═══ Provided data

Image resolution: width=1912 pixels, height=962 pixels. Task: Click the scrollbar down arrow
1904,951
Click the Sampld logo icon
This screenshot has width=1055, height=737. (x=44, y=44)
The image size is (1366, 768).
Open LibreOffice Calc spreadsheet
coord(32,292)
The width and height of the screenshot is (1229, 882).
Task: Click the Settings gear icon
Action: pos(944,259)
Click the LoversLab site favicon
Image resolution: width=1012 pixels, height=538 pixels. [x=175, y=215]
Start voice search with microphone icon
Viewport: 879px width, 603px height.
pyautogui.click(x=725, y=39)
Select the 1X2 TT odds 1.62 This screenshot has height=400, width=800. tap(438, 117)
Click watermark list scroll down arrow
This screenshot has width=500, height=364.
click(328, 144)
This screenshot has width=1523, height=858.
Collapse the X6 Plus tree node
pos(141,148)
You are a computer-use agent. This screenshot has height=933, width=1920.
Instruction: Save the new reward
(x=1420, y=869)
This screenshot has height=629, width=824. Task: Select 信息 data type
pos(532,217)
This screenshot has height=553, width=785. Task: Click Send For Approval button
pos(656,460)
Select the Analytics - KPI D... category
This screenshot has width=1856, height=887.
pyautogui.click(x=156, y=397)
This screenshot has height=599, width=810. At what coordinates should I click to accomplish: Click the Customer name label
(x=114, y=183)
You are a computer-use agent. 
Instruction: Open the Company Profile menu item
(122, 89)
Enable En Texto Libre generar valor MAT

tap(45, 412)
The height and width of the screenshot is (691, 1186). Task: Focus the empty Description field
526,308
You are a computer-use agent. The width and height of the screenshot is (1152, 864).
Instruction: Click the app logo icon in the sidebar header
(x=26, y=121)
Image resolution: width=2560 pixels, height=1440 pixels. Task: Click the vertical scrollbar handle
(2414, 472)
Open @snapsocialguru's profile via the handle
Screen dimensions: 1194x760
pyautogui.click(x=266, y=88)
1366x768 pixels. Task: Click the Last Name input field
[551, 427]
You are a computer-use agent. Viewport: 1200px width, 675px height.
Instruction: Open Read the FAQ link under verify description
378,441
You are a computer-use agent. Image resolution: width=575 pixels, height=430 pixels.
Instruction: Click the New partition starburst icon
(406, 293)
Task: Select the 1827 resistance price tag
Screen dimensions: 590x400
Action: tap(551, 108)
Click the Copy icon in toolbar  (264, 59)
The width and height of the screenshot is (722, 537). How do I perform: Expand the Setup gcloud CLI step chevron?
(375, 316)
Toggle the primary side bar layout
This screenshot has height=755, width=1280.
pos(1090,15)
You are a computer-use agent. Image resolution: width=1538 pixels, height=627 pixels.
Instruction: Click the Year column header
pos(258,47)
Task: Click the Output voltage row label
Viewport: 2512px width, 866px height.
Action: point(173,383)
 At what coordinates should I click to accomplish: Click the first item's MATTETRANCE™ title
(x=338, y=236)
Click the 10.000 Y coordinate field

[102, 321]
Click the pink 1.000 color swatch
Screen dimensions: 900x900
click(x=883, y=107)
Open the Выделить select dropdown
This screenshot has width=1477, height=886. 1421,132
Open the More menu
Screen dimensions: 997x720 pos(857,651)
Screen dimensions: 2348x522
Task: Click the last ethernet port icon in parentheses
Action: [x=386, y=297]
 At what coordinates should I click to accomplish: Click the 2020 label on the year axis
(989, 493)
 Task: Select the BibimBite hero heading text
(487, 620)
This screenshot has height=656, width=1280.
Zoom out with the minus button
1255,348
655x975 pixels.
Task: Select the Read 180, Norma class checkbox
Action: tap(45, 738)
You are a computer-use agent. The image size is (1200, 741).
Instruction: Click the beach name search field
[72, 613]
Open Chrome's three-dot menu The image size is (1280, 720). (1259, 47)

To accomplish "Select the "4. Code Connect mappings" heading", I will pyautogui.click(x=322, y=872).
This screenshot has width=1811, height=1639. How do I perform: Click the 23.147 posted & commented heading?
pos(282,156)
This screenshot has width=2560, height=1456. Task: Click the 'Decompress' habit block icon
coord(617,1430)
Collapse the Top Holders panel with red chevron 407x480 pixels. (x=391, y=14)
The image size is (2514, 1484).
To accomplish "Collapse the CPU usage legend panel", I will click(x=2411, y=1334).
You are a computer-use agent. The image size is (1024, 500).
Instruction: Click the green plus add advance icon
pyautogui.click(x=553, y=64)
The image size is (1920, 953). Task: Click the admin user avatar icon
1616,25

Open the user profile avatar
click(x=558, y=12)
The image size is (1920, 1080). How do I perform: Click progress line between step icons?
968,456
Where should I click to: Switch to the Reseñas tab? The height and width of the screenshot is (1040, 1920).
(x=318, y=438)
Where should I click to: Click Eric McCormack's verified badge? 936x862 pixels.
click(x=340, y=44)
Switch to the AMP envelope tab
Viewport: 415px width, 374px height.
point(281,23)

══════

The task:
Nothing but a number, please: how many lines of the listing hold the word "panel"?

Solution below:
2